■ EXERCISE AIM
Set the material down again exactly, line by line, skipping each picture.

■ TASK DATA
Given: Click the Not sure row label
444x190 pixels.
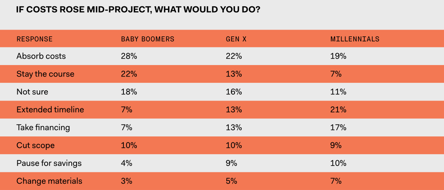Looking at the screenshot, I should [32, 92].
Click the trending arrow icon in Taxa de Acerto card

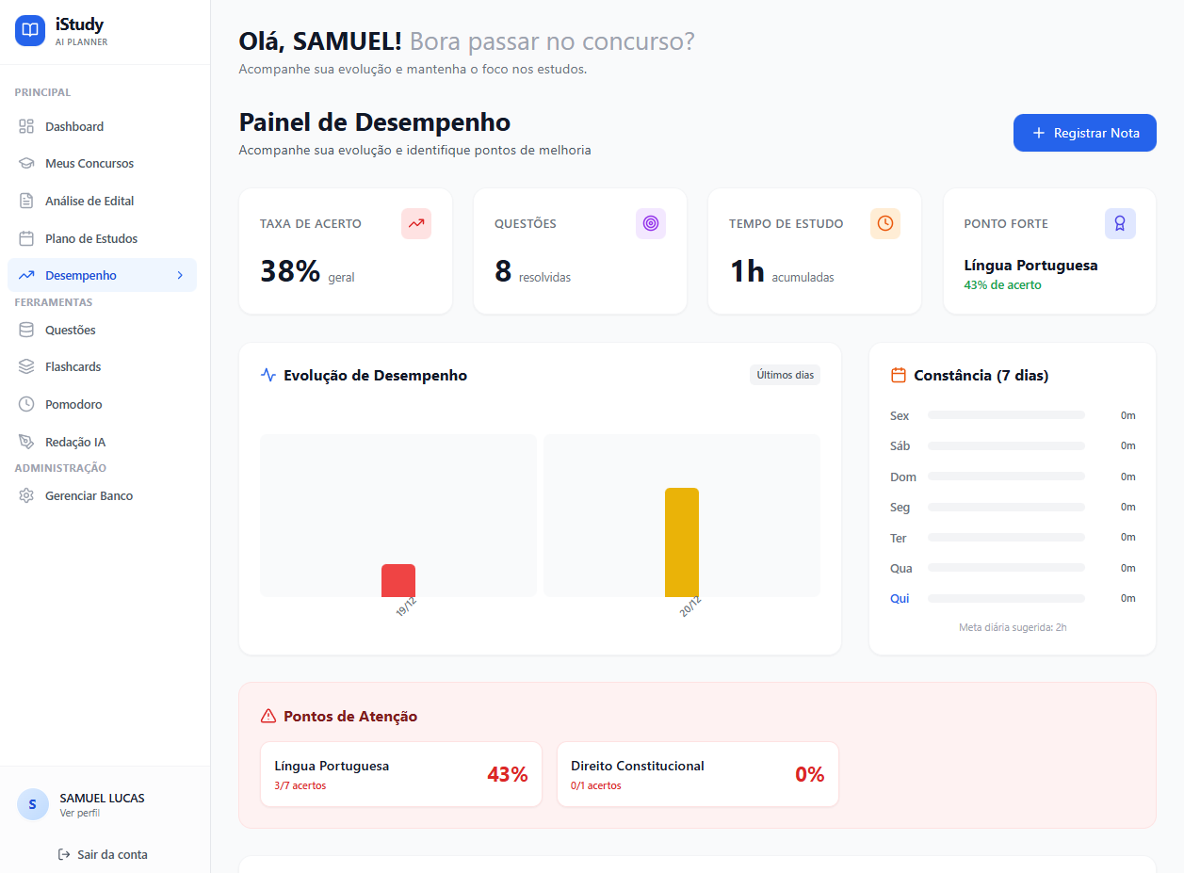tap(415, 223)
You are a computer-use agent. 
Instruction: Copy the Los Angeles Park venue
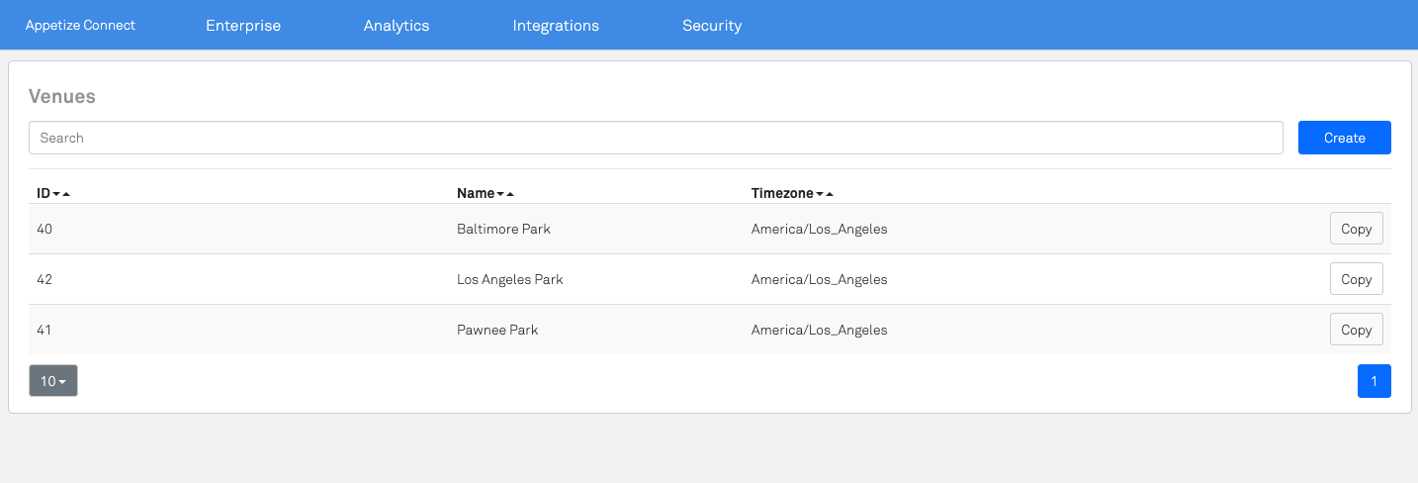point(1356,279)
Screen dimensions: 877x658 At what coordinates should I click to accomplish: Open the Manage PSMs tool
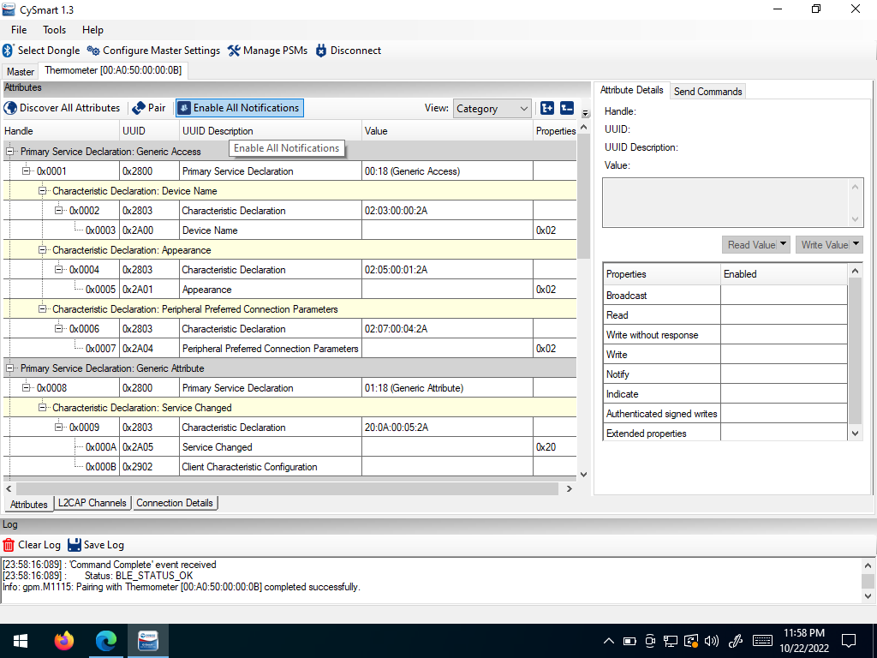pyautogui.click(x=268, y=51)
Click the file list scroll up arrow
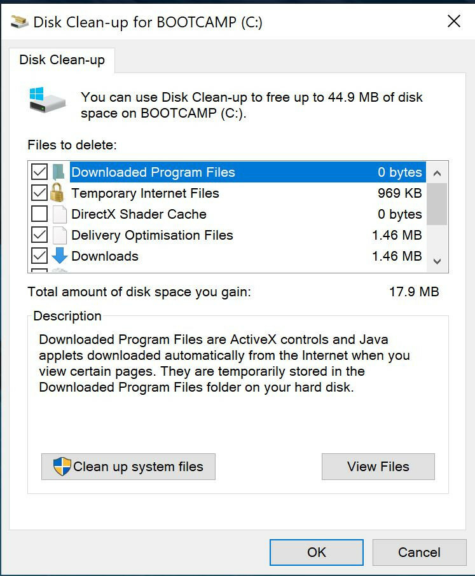This screenshot has width=475, height=576. click(x=437, y=173)
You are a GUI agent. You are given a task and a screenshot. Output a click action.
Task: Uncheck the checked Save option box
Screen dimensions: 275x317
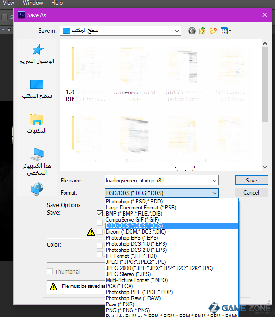pos(100,213)
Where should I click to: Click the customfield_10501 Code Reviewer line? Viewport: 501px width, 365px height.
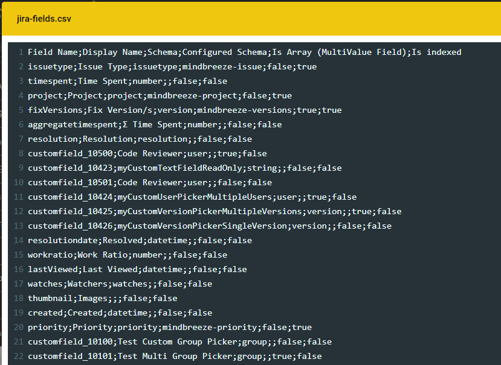(x=149, y=183)
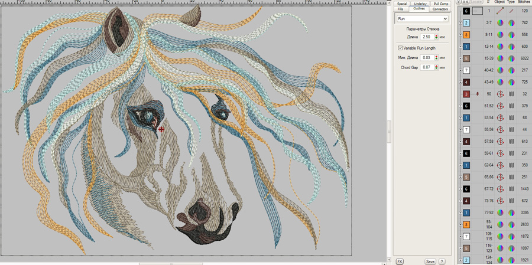The height and width of the screenshot is (265, 532).
Task: Click the object icon for row 2-7
Action: [x=500, y=23]
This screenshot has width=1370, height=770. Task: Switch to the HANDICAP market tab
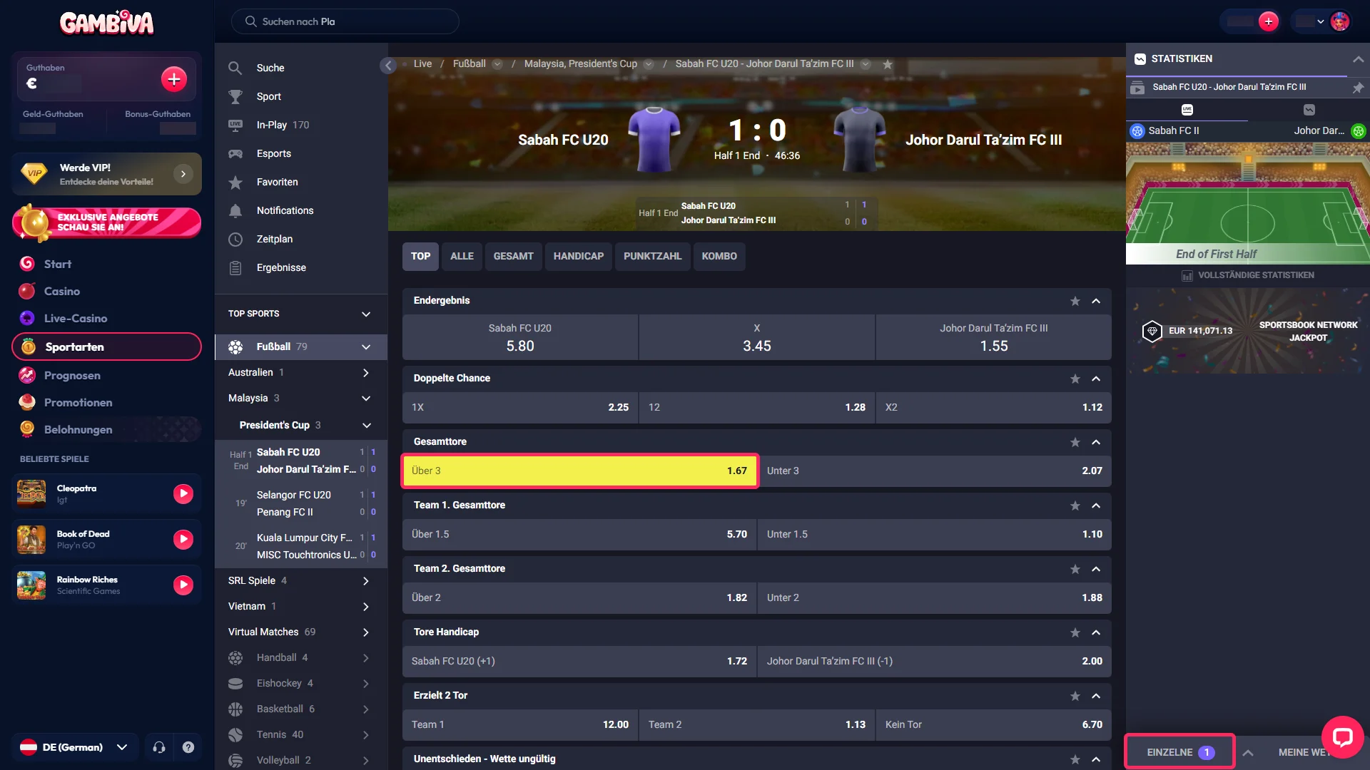(579, 256)
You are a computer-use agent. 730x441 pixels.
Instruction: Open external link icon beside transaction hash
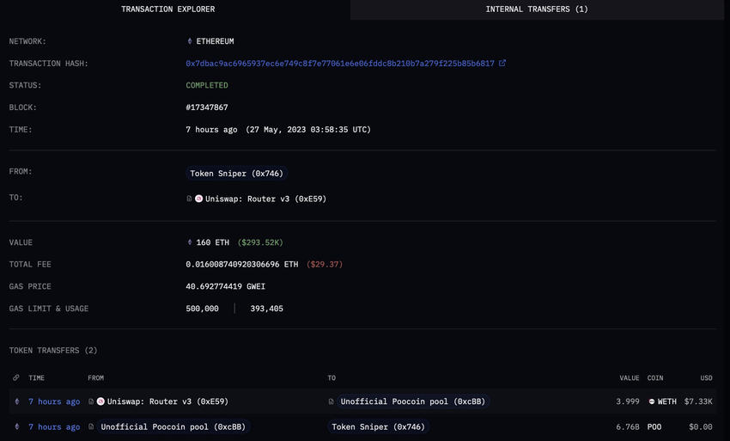[502, 64]
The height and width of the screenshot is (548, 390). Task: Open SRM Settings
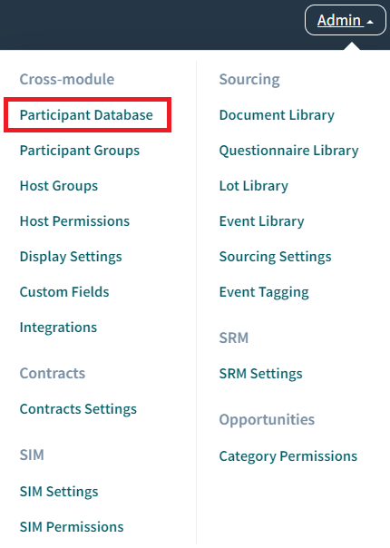(260, 374)
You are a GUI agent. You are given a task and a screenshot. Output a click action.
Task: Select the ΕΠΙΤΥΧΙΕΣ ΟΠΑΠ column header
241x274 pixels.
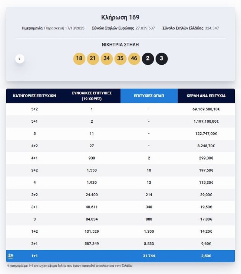149,96
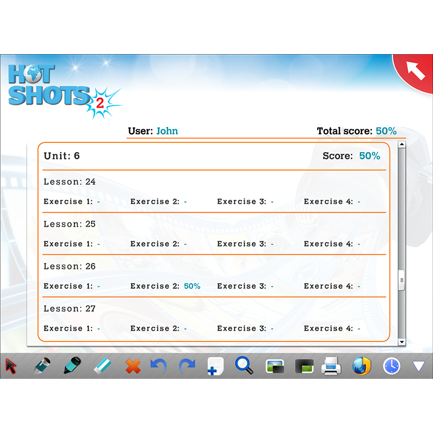Screen dimensions: 433x433
Task: Click the black screen curtain icon
Action: (x=305, y=366)
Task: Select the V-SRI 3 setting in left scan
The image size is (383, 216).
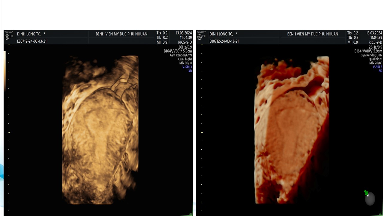Action: coord(187,67)
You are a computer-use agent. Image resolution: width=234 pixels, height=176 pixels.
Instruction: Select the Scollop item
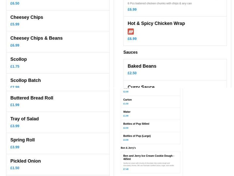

■ PROBLEM SOLUTION
Given: Click the Not sure row label
444x190 pixels.
Looking at the screenshot, I should [32, 92].
Click the trending arrow icon in Taxa de Acerto card

tap(415, 223)
You are a computer-use agent. 
Instruction: Copy the Los Angeles Park venue
point(1356,279)
Screen dimensions: 877x658 At what coordinates should I click to accomplish: Open the Manage PSMs tool
pyautogui.click(x=268, y=51)
Click the file list scroll up arrow
This screenshot has width=475, height=576. click(x=437, y=173)
You are a GUI agent. You are given a task and a screenshot. Output a click action.
Task: Uncheck the checked Save option box
Screen dimensions: 275x317
pos(100,213)
Where should I click to: Click the customfield_10501 Code Reviewer line? Viewport: 501px width, 365px height.
(x=149, y=183)
The height and width of the screenshot is (265, 532).
Task: Click the object icon for row 2-7
Action: [x=500, y=23]
This screenshot has width=1370, height=770. Task: Switch to the HANDICAP market tab
(579, 256)
You are a computer-use agent. 730x441 pixels.
Instruction: Open external link icon beside transaction hash
[502, 64]
The height and width of the screenshot is (548, 390). Task: Open SRM Settings
(260, 374)
You are a GUI agent. You are given a task and a screenshot. Output a click action.
Task: Select the ΕΠΙΤΥΧΙΕΣ ΟΠΑΠ column header
241x274 pixels.
149,96
Screen dimensions: 433x433
Task: Click the black screen curtain icon
Action: (x=305, y=366)
Task: Select the V-SRI 3 setting in left scan
The image size is (383, 216).
Action: coord(187,67)
You are a computer-use agent. Image resolution: width=234 pixels, height=176 pixels.
Instruction: Select the Scollop item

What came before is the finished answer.